Pushing Asthma – A Possible Cause?

A baby in a push chair

This article seeks to contribute to that debate by offering a less widely recognised reason why asthma may have become so prevalent over the last half-century.

Pushchairs have existed throughout the twentieth century, but it was in the mid-1960s, with the invention of the folding umbrella pushchair by Owen Maclaren, that they radically changed their design, with a much stronger emphasis on practicality.

Lightweight, compact, versatile and cheaper, pushchairs became the main source of infant transportation, superseding the bulky, monstrous prams that previously dominated. Unfortunately, to all intents and purposes, it meant that the satisfaction of baby transportation was driven more by parents’ requirements than by the baby’s needs.

Could this development have actually been detrimental to the baby? It certainly coincides with a substantial increase in asthma rates among young children.

The theory goes as follows. The way we position and handle a baby will impact its development.

When a baby is first born, its spine has a convex C-shaped curve. Over the following few months, a secondary curve, known as the cervical curve, develops. This precedes the third phase – the lumbar curve – which develops when the baby begins to crawl. Full spinal development does not occur until between twelve and eighteen months, when walking has been achieved.

These early years are obviously a very sensitive, very formative time for spinal development. Yet during this time, we will put our babies in pushchairs, into positions that are not necessarily natural to them. However you want to describe it… slouched, hunched, scooped, slumped… babies and young children can spend considerable time with their backs unnaturally curved.

Even worse, the baby will often be sleeping in these seated positions. Pushchairs and car seats are notorious for sending infants to sleep. In fact, many parents use the pushchair walk or drive time in the afternoon as an opportunity for the infant to nap.

Sleep is the time when infants grow. They are therefore potentially experiencing growth phases when in a strained, unnatural position. Under such circumstances, it would be all too easy for any growth to be distorted. Their bones – particularly around the spinal cord – may become misaligned, misshapen or unbalanced.

Such imperfect, unnatural growth may not be readily noticeable, but it may nevertheless be sufficient to impact their bodily functions – in this case, on their ability to breathe efficiently.

In fact, these deformities may only affect the child as it gets older and makes greater demands on its body.

The mispositioning of the bones puts pressure on the nerves around the neck and chest, so the child’s airways do not respond as they should when exposed to certain undesirable elements – pollutants, dust, allergens. The child then experiences an asthma attack because their body is not able to defend itself from the foreign intruder.

Nowadays, there is much better guidance on pushchair use for newborn babies, stating that they should be kept flat and that they should not spend too much time in their pushchair or car seat. The importance of having horizontal placement is widely recognised for correct spinal development. This may account for the slight reduction in childhood asthma growth over the last decade.

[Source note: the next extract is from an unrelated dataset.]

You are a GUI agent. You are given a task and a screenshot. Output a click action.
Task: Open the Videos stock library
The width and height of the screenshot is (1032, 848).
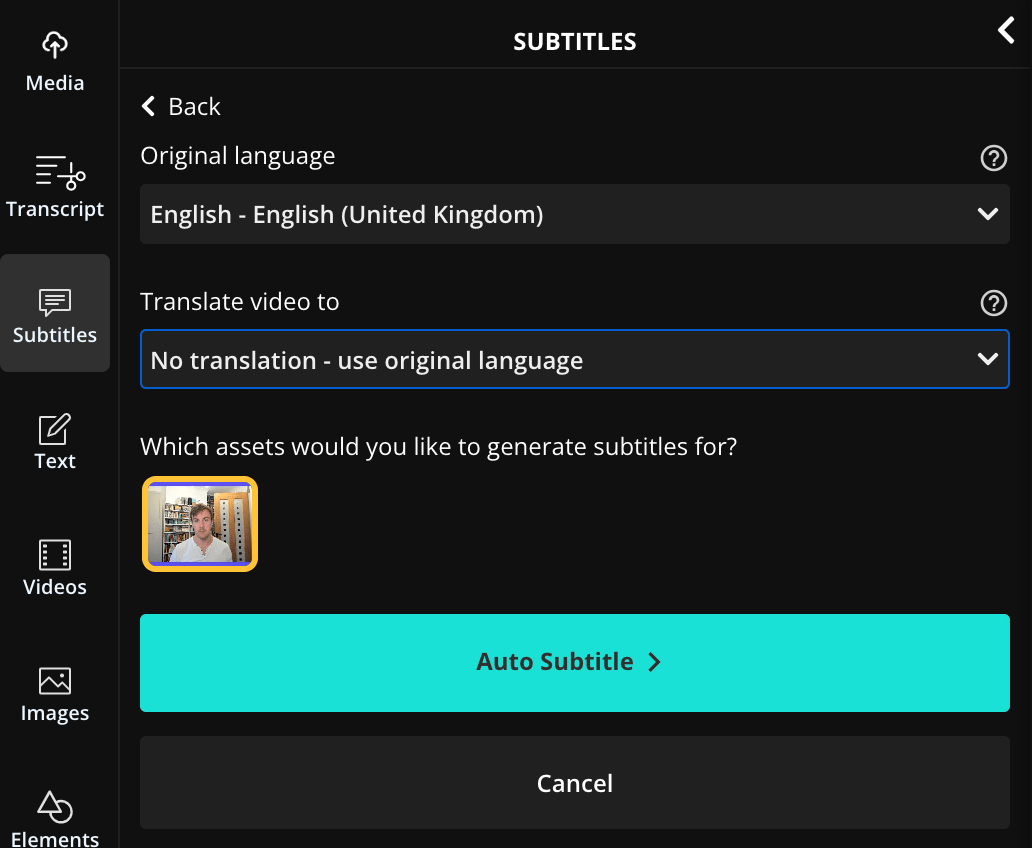pos(55,566)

Yet this advice is very general. There is limited information on when the growing infant should progress from a lying to a seated position.

One must also question whether parents always heed this advice. They may be deterred from purchasing a carrycot by the added expense, or they may find that the baby outgrows it too quickly.

Health professionals know that poor posture leads to poor breathing – shallow, distorted and restricted. By “incarcerating” babies in inappropriate pushchairs and car seats, we are not only hindering their natural growth and development, but we are also remodelling it into an unnatural and potentially disabling shape.

There has only been limited research into any direct link between spinal development and asthma.

In 2004, Hostbaeck identified a correlation between back pain and asthma among infants and adolescents.

Lopes (2006) identified postural distortion patterns in asthmatic patients. This made it more difficult for them to breathe.

Lunardi (2011) reported that patients with asthma had certain physical characteristics: they tended to lean their heads and shoulders forward, their chest wall had less expansion, and they were less flexible in the thoracic spine.

Some chiropractors do promote treatments as a means to cure or, more likely, ease asthma suffering. They claim that chiropractic treatment can help correct poor posture and spinal alignment, thereby eliminating nerve obstructions around the lungs. In so doing, releasing the restriction, it allows the thoracic cavity to expand as required. Currently, the evidence appears mainly anecdotal.

Of course, pushchairs cannot be singularly responsible for asthma. Our posture is influenced by other factors as well, which may explain why asthma can develop in people at various stages of life, including adults. Children will experience knocks and falls, which can have an impact; they will spend too long slouching in front of the television or on games consoles; they may be obliged to carry heavy rucksacks or bags to school.

Similarly, with adults, poor posture can be caused by our sedentary lifestyle – driving, desk jobs, being overweight, and watching too much television.